An extraordinary archive of personal letters and documents relating to the life of Gandhi will be sold next month, as part of a Sotheby's auction in London on July 10.
The archive consists of 18 files, each containing a wealth of material which sheds light on the Indian political leader's fascinating life. They include unpublished letters, signed telegrams, correspondence from his family and documents relating to his political campaigns.
The files come from the personal collection of Hermann Kallenbach, the German-Jewish bodybuilder who became one of Gandhi's closest friends during his time in South Africa.

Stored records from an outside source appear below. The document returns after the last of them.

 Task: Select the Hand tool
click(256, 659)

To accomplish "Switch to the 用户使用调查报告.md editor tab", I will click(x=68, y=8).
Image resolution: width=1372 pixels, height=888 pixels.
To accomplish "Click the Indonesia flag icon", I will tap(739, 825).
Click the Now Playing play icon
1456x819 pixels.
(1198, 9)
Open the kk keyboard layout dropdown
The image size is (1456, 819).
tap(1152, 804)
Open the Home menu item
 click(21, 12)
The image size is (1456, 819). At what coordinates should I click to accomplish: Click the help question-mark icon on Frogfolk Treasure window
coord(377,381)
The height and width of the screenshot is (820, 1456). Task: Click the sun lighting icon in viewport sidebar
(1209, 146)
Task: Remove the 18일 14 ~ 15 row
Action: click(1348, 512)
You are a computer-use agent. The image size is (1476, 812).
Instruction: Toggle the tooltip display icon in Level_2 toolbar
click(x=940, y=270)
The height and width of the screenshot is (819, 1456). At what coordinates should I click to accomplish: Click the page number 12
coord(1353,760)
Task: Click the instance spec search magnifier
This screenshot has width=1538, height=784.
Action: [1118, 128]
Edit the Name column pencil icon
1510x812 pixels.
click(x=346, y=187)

The historic importance of the archive has already led an attempt by the Indian Government to purchase it from Kallenbach's family in Israel - but they were unable to match its high valuation of £500,000-700,000.
The files will head to auction at a time when Gandhi memorabilia is more sought after than ever. In October 2011 a single handwritten letter sold for $20,572, and a sample of soil stained with his blood brought $15,940 in April 2012.
In a recent interview with Paul Fraser Collectibles, Richard Westwood-Brookes of the British auction house Mullock's commented on the increasing market for Gandhi memorabilia.
"He [Gandhi] has always been high in value, but now of course we have the emergence of the Indian economy... for that reason I am sure his memorabilia will continue to soar in value."
The booming Indian economy has created a new generation of wealthy collectors, who have demonstrated a desire to acquire their nation's historic artefacts. A recent sale of Gandhi memorabilia saw 25 lots, which included the soil stained with his blood, purchased by the Indian publishing magnate Kamal Morarka who expressed his desire to return the artefacts to their country of origin.
"The purchase is not a commercial decision but an emotional one," he stated. "We don't intend to re-sell such objects but to bring them back to India".
With such passion driving the auction prices, it will come as no surprise if the archive exceeds its estimate and cements Gandhi's place as one of the most sought-after names for political collectors.